Up Against the ropes
I recently returned to Street Sense Media as a vendor. But when I worked here previously, I also contributed to the paper as an artist. I have not been able to start writing or drawing as much as I’d like to. As bad as I want to. My obligations to the courts, including drug classes, and my medical needs fill up my time outside of work each week.
My patience and dedication to responsibility are really being tested. I’m fighting to keep a lot of that tension from turning into depression. Even more, I’m fighting to keep myself from using drugs with the excuse of not being able to handle the pressure.
I’m in good hands with a very good team of people. They at least seem to care enough about their profession to help me. It’s an all-around team: a parole officer, health-care professional, drug classes, my spouse, and a sponsor with Narcotics Anonymous and Alcoholics Anonymous.

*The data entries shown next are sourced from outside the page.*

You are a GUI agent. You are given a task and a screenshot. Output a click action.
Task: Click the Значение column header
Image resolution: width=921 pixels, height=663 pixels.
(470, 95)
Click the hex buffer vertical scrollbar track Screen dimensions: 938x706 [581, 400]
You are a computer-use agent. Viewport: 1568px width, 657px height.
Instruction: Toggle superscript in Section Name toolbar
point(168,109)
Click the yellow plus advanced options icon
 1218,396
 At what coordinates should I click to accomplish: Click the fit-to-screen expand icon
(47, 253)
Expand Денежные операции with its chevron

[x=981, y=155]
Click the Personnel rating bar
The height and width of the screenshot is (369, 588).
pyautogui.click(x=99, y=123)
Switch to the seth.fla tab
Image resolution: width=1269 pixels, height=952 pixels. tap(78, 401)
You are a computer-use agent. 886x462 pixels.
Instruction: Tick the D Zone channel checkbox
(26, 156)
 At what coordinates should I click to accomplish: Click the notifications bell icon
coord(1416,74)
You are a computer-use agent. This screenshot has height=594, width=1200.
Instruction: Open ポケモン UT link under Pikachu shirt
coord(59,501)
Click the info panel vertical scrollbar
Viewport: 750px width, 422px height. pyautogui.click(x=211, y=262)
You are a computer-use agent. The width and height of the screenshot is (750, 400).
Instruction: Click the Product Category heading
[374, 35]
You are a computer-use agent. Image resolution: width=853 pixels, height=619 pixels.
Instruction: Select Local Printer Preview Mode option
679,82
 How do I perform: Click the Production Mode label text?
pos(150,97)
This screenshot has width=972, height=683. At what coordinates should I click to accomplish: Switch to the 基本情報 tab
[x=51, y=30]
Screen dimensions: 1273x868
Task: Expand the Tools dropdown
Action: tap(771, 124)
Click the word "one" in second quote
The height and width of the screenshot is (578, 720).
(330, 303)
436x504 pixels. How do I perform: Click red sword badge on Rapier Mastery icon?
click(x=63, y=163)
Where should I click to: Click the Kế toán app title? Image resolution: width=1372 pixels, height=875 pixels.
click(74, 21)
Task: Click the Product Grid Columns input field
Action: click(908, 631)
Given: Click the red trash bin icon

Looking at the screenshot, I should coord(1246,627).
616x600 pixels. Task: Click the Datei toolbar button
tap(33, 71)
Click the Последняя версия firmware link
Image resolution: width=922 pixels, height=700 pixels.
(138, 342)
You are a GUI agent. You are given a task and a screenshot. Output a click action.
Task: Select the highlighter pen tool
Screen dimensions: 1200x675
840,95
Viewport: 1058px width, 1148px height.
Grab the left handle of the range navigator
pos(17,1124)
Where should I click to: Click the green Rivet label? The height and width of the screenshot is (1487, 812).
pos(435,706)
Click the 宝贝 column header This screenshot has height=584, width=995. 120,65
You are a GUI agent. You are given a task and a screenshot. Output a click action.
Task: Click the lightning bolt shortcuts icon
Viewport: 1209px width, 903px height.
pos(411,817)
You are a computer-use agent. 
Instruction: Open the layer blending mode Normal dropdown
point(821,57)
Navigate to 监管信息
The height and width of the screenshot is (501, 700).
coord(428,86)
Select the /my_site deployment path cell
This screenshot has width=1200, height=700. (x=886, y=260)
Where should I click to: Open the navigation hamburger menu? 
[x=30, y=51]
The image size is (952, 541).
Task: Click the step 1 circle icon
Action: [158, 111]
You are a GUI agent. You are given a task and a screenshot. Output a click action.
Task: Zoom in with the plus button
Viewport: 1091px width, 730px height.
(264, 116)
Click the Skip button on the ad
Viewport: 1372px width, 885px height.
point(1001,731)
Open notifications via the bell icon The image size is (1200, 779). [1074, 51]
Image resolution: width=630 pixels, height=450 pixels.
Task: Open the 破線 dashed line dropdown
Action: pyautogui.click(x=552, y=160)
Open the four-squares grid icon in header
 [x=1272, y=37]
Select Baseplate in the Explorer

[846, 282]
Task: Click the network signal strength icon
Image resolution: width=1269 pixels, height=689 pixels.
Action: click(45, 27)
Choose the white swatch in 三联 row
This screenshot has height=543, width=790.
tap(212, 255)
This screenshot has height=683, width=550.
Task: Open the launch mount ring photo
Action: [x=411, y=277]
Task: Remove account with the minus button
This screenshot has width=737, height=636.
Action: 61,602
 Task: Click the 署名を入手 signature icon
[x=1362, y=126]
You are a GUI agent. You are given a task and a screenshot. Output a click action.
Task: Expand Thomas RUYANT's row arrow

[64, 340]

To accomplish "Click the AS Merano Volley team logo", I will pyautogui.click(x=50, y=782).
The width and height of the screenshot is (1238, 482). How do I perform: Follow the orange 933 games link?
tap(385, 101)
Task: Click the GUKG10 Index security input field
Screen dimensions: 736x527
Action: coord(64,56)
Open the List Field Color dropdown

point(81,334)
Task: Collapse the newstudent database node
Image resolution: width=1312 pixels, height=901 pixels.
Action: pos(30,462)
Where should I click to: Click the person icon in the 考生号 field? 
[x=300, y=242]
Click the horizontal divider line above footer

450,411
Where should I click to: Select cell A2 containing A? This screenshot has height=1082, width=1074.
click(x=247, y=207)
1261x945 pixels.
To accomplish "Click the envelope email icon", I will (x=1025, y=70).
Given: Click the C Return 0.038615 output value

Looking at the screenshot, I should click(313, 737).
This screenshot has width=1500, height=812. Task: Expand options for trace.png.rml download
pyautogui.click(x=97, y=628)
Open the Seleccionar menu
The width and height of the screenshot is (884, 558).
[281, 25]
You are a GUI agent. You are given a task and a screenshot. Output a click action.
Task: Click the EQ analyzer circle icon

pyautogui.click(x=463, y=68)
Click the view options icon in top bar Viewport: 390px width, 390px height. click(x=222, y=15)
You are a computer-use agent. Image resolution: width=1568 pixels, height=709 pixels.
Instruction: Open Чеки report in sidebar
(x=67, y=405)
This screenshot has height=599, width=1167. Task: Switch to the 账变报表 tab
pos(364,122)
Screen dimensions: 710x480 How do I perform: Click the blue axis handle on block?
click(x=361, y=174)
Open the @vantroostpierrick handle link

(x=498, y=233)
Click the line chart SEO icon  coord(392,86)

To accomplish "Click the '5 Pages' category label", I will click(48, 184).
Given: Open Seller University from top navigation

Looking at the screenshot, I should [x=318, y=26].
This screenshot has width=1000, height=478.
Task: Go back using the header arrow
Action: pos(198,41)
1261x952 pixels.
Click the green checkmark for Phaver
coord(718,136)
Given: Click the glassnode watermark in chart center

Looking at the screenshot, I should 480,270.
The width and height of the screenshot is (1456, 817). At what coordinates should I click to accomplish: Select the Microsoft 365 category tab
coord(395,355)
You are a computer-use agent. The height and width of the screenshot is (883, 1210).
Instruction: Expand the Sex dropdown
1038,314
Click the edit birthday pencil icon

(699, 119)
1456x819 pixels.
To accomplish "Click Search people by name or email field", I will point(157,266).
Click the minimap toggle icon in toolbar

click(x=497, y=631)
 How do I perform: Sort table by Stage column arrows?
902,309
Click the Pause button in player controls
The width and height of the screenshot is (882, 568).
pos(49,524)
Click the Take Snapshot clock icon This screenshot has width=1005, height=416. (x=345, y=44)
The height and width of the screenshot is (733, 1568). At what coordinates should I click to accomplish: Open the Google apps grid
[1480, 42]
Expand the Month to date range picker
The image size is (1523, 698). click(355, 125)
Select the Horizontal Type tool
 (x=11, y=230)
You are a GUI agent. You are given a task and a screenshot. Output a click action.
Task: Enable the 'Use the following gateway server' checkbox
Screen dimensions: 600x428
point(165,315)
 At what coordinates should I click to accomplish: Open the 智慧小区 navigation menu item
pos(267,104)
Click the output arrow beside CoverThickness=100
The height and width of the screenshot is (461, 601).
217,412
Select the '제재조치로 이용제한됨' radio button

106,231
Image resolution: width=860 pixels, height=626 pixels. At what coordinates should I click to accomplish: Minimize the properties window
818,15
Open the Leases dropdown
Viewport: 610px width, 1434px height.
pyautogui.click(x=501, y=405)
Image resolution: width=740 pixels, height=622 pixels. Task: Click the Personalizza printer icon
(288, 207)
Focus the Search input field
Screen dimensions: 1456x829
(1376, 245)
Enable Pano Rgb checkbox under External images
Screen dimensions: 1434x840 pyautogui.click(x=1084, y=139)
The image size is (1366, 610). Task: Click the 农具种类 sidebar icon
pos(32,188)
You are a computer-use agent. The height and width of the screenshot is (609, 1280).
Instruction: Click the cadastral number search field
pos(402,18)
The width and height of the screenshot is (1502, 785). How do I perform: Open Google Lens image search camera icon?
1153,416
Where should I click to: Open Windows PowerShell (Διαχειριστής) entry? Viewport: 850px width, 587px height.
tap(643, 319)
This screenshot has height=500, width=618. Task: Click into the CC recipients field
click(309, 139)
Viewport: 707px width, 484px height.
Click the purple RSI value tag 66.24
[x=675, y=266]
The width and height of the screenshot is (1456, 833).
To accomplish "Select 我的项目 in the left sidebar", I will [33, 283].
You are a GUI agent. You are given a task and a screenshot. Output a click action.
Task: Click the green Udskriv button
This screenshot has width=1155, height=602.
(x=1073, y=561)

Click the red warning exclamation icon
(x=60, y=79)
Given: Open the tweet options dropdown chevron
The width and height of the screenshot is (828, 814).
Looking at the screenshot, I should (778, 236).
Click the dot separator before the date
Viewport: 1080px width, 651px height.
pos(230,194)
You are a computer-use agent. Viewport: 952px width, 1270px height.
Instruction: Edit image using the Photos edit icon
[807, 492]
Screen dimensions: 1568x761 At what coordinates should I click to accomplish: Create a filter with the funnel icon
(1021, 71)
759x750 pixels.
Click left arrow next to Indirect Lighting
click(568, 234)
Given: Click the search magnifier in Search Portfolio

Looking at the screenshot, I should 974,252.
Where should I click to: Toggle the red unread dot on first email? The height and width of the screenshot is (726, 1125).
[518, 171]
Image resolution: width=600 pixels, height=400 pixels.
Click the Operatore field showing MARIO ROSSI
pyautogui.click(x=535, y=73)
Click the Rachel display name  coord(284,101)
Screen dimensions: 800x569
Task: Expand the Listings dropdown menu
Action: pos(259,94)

Street Sense Media and our customers have been there for me too, as I find myself homeless again and in need of income. This paper helped me enough to get back into an apartment last year.
But my slumlord of 18 years promised to pay me $4,000 to move out of that place so that she could sell the building. I agreed, verbally, but that turned into $2,500 when I became incarcerated, and it ended up being $0 by the time I was released. When I got out, I went from counting on a start to having nothing at all, including some of the most important things, like my two cats, Uno and Dos. I looked forward to seeing them and still do. I’m now feeding stray cats when I can.
Anyway, I’m not into a lot of complaining at this point in my life. I’ve been there and done that. I’m realizing that I don’t need to be rewarded for every little thing that I do. Although I do need to eat. I’m taking this opportunity to be able to express my feelings and hopefully be able to help someone in the process.